Cable news makes up its mind quickly. Nick did it. He's a sociopath who couldn't wait to get rid of her. He's the scum of the earth and there is nothing anyone can do to change the story. Case closed.

Then the rest of the movie happens. The audience is clued in to the truth, but Fincher, and novelist-screenwriter Gillian Flynn, are concerned with the way the conversation evolves via the media and the way media manipulates those who are exposed to it in any way, whether through direct consumption or dealing with people who do directly consume it. The longer the cable talking heads harp on the man in question, the easier it gets for the police – personified by the film as investigating officers Kim Dickens (Deadwood) and Patrick Fugit (Almost Famous) – to believe that version. The court of public opinion sways them despite some suspicious indications that maybe not all the facts are in.

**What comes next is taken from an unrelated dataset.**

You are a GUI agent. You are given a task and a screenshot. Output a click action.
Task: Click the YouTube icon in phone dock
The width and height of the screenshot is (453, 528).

And it's funny. It's meant to be. This is not the dour, obsessive, Fincher-by-numbers (
Seven, Zodiac) the trailers make it out to be. Fincher and Flynn find each leaked piece of evidence to the press, and the ensuing grasping at narrative straws, to be hilarious. The culture's need to create a narrative, any narrative, is funny to them. Anyone portrayed on a television in this movie is looking to craft a particular story. Even when Nick does a one-on-one interview with a journalist who's out for blood, it's not about him telling his side of the story or trying to get out the truth. He's telling a carefully constructed narrative in order to reach a specific goal. This is not what he does in the “real world” scenes. In those, he's desperately attempting to make sense of a bizarre and unsettling situation while trying not to get caught for lesser misdeeds. But once those bright lights and TV cameras turn on, he's in control and on message, a suave devil. He's playing a role the media predestined for him. Everyone in this TV world has their own role, and each plays it without a hint of remorse for any mistakes made in pursuing those goals. It's all about that creation, that cultivation of story, and not about the truth, which is miles more fascinating.

But it's not just the media that overreacts and manipulates. It is the pair at the heart of story, too. Amy is upset about their move to small-town Missouri after both lost their jobs in New York during the recession, followed by Nick's mother getting sick. Nick manipulates Amy into the move and she “just wish[ed] he'd asked.” Things go south from there. Fights get worse, they stop communicating their thoughts and feelings with each other, and their relationship sours to the point of toxicity. But instead of being honest with themselves and each other, they don't divorce. Amy tries like crazy (key word) to shape and mold Nick, just as she had the previous men in her life, like Neil Patrick Harris's Desi, who is simultaneously eager to do the right thing and menacing nonetheless. Nick retreats into a haze of laziness and resentment, never caring for Amy's day-to-day life, or is she hiding that life from him? For all the talk about how hard they knew marriage would be, the simplest solutions stare them in their faces: either end it all and move on or actually tell each other what bothers them when it bothers them and avoid a festering issue of control and deceit.

But no, Amy and Nick let (force?) disaster, and a media circus, strike before going in the healthiest, safest, most efficient direction.

If you think that doesn't make Gone Girl one of the most dynamic, essential discussions of modern American culture, go improve on it. I'd love to have more great movies to see.